What is needed: Count the lines in the records below that contain the word "option", and give that figure alone.

Supplied information:

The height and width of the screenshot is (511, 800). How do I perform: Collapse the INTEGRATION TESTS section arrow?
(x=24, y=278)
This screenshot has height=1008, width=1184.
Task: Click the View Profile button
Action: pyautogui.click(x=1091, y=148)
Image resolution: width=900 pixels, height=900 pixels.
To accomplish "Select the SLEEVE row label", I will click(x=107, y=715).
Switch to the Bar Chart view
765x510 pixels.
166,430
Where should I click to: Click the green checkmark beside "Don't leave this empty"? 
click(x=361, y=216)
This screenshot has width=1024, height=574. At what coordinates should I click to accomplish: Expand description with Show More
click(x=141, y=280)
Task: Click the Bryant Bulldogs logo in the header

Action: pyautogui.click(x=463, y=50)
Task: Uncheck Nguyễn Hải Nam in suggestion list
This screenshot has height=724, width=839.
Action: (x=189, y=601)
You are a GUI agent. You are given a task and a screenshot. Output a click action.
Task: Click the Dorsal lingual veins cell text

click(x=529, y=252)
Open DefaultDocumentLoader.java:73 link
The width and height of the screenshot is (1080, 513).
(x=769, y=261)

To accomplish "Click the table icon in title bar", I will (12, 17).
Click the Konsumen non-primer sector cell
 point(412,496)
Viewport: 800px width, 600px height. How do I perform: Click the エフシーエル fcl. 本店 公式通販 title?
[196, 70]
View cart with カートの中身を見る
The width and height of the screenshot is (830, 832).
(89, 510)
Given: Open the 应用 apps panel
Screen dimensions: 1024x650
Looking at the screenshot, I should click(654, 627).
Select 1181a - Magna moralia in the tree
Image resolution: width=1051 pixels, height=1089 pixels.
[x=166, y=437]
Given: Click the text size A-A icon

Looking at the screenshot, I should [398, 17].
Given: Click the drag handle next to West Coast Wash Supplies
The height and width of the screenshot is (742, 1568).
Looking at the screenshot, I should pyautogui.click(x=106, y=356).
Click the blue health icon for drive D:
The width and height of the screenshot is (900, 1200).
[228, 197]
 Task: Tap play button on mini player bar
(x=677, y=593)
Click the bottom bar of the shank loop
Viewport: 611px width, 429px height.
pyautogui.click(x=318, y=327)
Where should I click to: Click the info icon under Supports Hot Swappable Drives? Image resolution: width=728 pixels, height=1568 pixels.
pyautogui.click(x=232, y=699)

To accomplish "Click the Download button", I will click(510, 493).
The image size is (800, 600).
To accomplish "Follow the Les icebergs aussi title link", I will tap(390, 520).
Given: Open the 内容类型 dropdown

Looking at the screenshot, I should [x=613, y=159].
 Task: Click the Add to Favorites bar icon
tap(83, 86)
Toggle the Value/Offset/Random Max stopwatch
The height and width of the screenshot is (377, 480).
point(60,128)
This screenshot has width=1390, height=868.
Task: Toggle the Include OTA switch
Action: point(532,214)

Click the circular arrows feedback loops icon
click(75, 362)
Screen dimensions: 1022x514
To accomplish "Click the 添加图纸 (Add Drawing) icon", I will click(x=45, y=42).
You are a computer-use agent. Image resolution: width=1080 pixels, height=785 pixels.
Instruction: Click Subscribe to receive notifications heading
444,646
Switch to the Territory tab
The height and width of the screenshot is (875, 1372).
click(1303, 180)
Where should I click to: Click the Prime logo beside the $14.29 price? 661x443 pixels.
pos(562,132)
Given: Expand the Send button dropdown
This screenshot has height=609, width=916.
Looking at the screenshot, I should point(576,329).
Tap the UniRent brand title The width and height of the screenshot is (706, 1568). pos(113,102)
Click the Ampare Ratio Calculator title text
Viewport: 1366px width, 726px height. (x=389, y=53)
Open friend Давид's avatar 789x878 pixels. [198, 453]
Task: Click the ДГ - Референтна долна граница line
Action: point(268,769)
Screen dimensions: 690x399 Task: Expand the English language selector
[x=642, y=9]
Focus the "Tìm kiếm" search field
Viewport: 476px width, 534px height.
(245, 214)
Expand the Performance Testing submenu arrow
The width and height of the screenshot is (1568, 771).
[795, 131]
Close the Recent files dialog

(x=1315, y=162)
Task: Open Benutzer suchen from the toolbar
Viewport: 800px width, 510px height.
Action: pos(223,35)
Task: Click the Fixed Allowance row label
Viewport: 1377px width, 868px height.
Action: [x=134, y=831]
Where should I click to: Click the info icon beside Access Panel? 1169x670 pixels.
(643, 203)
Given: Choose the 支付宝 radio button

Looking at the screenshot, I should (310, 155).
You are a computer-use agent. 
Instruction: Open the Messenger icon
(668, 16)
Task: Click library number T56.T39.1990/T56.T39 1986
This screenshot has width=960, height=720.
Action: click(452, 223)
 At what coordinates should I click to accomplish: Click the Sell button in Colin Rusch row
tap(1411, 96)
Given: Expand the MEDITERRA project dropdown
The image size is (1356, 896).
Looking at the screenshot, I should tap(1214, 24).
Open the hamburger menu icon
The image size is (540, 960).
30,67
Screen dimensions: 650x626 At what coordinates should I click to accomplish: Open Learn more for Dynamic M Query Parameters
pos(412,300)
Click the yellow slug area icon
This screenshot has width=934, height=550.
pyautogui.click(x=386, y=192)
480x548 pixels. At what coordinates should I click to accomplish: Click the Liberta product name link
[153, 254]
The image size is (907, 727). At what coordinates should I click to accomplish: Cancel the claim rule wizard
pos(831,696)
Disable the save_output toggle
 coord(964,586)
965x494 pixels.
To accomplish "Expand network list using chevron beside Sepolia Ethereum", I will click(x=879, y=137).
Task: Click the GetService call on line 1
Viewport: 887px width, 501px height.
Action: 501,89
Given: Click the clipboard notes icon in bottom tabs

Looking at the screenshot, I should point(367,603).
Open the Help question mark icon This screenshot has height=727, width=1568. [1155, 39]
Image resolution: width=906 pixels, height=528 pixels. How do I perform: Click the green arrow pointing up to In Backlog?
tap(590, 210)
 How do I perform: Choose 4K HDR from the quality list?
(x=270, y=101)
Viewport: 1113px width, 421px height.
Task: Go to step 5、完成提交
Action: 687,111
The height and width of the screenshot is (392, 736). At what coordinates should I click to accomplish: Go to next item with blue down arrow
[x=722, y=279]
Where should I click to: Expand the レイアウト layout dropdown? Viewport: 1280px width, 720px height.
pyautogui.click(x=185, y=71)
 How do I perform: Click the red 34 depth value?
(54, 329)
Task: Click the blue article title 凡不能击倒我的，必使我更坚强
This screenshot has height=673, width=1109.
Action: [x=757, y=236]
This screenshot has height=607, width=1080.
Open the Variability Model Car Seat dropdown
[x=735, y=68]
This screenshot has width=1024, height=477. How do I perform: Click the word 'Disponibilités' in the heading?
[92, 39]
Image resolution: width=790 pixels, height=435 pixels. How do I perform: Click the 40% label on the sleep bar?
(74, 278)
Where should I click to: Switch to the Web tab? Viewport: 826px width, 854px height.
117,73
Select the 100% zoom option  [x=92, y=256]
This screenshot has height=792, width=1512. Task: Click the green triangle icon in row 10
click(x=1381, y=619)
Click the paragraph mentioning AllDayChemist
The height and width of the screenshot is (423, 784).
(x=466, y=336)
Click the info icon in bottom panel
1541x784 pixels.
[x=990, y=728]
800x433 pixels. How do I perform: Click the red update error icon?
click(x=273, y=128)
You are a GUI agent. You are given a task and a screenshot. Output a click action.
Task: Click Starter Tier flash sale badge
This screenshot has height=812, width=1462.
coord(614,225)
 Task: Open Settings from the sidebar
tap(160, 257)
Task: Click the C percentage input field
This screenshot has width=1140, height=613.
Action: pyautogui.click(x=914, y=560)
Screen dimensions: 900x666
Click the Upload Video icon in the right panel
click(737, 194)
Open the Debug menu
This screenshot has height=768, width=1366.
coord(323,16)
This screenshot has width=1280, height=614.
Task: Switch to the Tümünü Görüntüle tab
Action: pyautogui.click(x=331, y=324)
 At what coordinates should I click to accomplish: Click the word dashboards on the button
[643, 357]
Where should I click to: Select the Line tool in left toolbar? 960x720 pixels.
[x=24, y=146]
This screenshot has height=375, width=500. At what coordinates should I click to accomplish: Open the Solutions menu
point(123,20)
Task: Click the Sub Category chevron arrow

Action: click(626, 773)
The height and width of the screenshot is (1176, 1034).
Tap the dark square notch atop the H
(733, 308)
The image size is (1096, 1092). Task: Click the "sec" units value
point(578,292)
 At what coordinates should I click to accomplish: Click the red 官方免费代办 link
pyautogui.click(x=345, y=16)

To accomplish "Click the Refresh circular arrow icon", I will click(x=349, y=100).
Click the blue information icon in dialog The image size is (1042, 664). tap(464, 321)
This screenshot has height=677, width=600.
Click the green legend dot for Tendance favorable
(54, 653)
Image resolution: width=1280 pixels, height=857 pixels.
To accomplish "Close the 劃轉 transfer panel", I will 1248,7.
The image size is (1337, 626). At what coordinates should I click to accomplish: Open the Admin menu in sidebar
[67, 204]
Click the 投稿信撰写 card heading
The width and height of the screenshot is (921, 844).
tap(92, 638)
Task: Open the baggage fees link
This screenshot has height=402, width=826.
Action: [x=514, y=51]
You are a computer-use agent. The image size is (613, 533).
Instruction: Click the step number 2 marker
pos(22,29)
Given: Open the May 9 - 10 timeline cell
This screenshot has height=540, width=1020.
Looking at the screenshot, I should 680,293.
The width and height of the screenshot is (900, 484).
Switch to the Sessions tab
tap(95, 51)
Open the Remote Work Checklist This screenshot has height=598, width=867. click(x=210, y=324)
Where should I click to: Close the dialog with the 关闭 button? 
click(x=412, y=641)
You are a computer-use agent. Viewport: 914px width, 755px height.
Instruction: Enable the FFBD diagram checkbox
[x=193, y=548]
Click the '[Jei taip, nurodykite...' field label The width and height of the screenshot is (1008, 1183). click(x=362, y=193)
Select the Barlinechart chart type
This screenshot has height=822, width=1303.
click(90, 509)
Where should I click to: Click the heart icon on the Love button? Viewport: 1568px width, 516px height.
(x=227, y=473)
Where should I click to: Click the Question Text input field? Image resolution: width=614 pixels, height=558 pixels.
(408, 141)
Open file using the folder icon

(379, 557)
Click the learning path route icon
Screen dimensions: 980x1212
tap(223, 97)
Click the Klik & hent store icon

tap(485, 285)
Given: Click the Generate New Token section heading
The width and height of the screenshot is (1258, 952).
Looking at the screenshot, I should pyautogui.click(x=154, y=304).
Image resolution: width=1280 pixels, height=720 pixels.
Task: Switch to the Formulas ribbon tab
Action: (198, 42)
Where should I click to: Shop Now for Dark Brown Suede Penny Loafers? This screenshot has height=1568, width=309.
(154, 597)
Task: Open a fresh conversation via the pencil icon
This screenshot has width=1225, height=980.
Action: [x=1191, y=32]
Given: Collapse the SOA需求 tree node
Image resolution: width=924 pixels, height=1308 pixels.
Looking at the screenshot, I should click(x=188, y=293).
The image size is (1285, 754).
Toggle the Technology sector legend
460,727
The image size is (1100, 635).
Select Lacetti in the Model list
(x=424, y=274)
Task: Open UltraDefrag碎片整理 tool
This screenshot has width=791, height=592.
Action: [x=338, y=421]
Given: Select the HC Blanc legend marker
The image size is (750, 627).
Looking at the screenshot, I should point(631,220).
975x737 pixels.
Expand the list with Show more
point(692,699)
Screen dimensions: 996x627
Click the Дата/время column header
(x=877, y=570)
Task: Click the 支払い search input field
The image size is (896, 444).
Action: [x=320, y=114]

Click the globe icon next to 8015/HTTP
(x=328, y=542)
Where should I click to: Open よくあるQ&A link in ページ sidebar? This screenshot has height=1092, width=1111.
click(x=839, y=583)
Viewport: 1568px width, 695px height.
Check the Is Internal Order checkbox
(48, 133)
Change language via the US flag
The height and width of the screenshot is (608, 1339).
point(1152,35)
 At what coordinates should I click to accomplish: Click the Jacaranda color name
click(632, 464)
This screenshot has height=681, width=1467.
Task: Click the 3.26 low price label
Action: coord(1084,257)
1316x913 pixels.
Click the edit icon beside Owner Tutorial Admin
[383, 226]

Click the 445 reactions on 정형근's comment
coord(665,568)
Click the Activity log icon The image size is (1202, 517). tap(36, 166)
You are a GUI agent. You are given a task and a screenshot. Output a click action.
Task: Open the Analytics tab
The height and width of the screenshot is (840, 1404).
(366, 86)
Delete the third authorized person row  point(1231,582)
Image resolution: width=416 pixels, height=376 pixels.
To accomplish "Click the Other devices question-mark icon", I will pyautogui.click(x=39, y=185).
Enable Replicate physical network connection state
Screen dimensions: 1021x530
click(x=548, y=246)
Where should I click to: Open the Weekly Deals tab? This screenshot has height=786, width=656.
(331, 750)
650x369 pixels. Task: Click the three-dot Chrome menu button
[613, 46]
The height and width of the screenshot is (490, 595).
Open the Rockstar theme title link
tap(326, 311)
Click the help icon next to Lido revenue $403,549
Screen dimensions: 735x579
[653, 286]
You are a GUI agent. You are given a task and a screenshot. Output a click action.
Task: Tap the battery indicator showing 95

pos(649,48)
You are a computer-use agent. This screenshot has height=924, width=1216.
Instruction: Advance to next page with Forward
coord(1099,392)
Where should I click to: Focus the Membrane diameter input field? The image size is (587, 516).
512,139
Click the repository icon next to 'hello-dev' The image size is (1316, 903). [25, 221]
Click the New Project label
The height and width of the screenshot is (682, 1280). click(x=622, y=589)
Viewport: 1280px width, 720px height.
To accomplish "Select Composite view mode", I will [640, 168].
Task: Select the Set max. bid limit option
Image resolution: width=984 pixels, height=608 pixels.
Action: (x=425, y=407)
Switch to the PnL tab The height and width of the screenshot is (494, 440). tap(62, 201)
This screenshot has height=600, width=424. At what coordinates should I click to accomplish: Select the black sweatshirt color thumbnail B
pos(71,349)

Result: 2